Baseline documents and government sources suggest that the limit for 2030 will be very close to that proposed in the new National Emissions Reduction Plan in March – 110 million tonnes. That’s a 46% cut from 2019 levels and 32% from 2005.

Canada is aiming to cut emissions across all sectors by 40 to 45 percent from 2005 levels by 2030.

The oil and gas industry has not had such low emissions since 1992. Over the past three decades, as production of gas, conventional oil and petroleum products has skyrocketed, emissions from the sector have increased by 83 percent. . Total emissions in Canada are about 23% higher than during the same period.

Input on options for cap management will be accepted until September 21 with the goal of Guilbeault announcing a final plan in early 2023.

The first proposed option involves a new trading and limiting system in the oil and gas sector separately. Total allowed emissions will be divided into individual allowances which will be distributed to specific companies mainly through auction.

Companies that do not buy enough allowances to cover their emissions will have to buy allowance credits from other oil and gas companies that have bought more than they need.

Proceeds from the auction will be recycled for programs that help the industry cut emissions.

The second option would modify the industrial carbon price already applied to the oil and gas sector, possibly by raising prices on its own if necessary, but with the aim of ensuring that emissions from the oil and gas sector are reduced by restricting the transportation of goods. translate carbon credits for this field.

Companies can now reduce the carbon price they pay by buying credits from others that generate less than their emissions limit. The revised plan would only allow them to buy credits from other oil companies, not from other industries.

Most of Canada’s oil and gas producers have been cutting emissions due to other regulations and aspire to be a cleaner, more competitive option for global customers.

That has been the Conservatives’ stance on the industry for years – using Canada’s cleaner fossil fuels to replace dirtier ones produced elsewhere.

The industry has a lot more work to do, especially on the oil front, where Canada’s heavier oils require more energy to extract from the ground than places like Saudi Arabia.

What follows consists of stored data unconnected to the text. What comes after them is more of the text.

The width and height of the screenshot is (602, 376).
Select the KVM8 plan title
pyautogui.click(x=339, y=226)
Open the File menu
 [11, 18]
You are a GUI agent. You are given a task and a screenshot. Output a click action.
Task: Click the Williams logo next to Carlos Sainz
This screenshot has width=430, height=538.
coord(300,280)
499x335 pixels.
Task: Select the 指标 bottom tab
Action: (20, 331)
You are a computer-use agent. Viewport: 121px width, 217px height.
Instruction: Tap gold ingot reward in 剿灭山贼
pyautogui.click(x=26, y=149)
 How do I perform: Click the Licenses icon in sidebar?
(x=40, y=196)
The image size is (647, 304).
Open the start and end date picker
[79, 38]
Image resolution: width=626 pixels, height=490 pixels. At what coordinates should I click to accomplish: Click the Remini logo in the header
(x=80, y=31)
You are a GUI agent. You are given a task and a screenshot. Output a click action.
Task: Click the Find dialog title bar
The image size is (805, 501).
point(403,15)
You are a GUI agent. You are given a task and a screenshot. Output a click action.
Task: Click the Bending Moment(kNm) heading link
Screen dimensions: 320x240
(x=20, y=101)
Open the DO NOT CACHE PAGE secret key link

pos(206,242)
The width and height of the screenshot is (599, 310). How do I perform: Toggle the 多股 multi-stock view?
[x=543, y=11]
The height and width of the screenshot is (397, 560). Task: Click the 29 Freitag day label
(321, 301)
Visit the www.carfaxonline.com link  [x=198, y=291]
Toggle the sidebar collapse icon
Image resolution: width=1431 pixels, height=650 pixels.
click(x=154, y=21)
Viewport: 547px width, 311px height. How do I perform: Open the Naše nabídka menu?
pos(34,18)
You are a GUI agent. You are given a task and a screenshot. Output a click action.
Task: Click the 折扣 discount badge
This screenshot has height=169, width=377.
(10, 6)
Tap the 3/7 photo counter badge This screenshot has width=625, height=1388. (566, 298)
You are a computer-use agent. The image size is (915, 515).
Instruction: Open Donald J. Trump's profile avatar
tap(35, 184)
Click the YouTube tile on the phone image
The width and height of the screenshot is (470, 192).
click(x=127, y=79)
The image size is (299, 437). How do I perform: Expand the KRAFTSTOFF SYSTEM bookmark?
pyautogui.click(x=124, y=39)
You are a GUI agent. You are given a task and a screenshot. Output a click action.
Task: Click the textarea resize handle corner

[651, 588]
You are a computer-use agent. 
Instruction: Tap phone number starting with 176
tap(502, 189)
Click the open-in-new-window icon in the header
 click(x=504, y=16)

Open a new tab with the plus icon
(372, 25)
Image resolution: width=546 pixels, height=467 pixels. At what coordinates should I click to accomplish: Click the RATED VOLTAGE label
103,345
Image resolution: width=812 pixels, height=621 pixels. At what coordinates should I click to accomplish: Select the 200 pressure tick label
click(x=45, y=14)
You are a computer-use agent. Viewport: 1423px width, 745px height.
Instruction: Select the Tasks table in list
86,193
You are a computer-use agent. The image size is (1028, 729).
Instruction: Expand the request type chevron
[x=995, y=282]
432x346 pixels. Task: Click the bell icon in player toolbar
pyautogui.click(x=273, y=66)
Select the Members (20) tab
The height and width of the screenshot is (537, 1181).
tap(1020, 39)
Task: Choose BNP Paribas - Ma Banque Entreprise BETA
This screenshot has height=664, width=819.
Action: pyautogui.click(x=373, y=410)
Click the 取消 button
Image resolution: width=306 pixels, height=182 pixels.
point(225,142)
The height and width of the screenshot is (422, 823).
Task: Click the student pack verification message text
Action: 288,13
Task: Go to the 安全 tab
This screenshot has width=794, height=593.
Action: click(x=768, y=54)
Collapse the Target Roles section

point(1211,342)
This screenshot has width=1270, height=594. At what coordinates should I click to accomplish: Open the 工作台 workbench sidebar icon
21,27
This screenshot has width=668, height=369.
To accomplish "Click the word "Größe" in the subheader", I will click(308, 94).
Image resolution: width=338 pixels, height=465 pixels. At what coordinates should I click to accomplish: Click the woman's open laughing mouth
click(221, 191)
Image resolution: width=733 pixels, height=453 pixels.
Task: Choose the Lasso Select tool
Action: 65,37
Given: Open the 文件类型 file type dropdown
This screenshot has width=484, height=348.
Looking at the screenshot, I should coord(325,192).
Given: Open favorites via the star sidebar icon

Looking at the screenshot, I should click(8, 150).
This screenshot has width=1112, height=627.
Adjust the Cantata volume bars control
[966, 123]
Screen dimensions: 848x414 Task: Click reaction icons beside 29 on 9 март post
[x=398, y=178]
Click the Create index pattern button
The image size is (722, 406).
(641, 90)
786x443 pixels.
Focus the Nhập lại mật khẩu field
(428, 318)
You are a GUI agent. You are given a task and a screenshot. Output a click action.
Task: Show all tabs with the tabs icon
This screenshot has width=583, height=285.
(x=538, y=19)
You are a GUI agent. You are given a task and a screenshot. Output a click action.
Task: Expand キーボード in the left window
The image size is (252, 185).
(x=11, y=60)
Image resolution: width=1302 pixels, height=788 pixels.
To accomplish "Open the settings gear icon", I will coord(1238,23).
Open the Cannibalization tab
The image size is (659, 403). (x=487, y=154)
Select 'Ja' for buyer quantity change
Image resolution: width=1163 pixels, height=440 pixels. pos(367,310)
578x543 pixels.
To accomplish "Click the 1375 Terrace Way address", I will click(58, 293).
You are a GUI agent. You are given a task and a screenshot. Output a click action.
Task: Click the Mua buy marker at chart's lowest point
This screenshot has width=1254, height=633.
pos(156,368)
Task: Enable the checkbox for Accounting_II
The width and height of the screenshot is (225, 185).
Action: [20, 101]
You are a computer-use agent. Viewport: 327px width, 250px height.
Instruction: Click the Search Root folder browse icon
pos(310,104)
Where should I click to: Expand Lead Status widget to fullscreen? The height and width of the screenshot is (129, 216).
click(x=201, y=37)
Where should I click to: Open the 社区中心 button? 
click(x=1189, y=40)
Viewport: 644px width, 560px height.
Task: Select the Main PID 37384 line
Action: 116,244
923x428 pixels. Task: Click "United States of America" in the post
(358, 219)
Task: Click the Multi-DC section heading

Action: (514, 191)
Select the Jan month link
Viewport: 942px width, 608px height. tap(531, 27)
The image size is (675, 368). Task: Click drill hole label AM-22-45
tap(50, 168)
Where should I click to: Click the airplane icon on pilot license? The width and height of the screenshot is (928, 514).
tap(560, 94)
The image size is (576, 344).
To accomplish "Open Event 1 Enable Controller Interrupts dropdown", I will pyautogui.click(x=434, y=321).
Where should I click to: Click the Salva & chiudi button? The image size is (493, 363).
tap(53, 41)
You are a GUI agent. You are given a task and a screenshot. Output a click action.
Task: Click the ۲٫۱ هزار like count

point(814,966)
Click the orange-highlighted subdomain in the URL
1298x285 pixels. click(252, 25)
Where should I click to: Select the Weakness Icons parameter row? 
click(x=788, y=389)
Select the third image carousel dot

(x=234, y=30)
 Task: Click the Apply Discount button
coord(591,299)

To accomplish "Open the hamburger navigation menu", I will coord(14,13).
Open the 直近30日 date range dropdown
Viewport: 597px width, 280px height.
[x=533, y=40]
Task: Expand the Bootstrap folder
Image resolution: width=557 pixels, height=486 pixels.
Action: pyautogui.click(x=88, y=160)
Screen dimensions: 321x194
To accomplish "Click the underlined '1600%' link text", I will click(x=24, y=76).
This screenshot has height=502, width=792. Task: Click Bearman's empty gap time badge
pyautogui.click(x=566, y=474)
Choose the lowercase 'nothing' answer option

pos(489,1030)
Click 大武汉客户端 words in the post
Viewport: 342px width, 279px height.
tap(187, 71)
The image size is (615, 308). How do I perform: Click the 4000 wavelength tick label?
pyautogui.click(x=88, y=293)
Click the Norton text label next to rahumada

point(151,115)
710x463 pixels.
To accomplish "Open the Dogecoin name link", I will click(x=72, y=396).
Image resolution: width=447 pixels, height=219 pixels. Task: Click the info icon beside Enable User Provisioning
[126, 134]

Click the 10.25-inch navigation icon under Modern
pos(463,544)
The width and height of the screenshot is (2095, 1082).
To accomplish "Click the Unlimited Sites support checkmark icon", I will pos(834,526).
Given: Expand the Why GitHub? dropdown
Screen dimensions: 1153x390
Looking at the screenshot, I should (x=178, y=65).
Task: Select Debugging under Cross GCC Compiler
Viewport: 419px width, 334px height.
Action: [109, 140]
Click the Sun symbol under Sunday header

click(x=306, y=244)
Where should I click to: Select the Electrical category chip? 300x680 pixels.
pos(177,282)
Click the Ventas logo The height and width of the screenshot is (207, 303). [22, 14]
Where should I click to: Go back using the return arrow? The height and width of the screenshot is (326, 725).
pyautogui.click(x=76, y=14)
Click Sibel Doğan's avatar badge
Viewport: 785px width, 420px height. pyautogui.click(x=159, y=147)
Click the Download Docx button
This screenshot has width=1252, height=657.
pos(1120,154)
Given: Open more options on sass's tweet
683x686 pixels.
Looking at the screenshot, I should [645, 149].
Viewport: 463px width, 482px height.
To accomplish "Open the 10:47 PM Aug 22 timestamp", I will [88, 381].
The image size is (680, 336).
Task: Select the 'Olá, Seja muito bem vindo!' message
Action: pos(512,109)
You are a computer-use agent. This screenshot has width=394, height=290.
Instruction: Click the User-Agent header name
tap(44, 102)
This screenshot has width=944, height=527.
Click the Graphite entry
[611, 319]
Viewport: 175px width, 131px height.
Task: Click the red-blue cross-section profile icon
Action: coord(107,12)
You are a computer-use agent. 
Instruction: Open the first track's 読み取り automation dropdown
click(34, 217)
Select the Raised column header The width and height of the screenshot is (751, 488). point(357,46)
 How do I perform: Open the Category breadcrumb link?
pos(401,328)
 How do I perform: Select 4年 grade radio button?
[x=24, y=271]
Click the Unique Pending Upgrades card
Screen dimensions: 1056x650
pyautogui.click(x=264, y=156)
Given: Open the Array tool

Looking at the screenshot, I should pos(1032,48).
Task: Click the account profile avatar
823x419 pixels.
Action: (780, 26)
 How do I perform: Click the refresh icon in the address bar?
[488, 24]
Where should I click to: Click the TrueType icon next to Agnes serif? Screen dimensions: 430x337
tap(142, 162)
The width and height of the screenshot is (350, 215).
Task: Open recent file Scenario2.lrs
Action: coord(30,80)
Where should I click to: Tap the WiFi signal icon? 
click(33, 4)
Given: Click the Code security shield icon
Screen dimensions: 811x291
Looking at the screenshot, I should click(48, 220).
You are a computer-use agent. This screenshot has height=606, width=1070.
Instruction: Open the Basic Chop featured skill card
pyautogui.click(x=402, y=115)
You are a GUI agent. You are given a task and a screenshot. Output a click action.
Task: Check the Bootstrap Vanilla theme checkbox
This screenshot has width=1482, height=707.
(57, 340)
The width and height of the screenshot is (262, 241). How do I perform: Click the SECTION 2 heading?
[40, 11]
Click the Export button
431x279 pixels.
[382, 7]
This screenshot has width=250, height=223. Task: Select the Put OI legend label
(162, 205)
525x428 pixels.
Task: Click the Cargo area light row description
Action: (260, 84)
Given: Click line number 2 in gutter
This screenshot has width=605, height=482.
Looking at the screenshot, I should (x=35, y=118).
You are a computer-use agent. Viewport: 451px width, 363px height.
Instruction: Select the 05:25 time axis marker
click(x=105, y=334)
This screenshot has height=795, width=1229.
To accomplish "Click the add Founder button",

While oil and emissions per barrel of oil, known as emissions intensity, have fallen by about 30% since 1990, it is still higher than many of its global competitors.

The Oil Sands Pathway Alliance, with six of the largest oil exploration companies, is aiming to bring emissions to net zero by 2050, primarily through carbon capture and storage projects aimed at keeping capture greenhouse gases before they enter the atmosphere and then store them underground. .

The alliance, whose member companies account for 95% of oil and gas production, launched a plan this spring that aims to cut emissions by 22 million tonnes from 2019 levels by 2030.

Company leaders said they were not opposed to the limit, but emphasized that it should be realistic and based in consultation with the industry on what is possible. They argue that anything more than that will lead to production cuts and job losses.

But the Coalition and government are still far apart on some fundamental issues, such as determining where current emissions levels actually stand. The most recent national inventory report put oil production and processing emissions at 83 million tonnes in 2019, but the Union pegged the figure at 68 million.

A government official, who spoke on background because he is not authorized to speak publicly, said that if emissions limits for the oil and gas sector were higher than the Emissions Reduction Plan, it would force other industries to cut drop more than their share or Canada will not meet its 2030 target.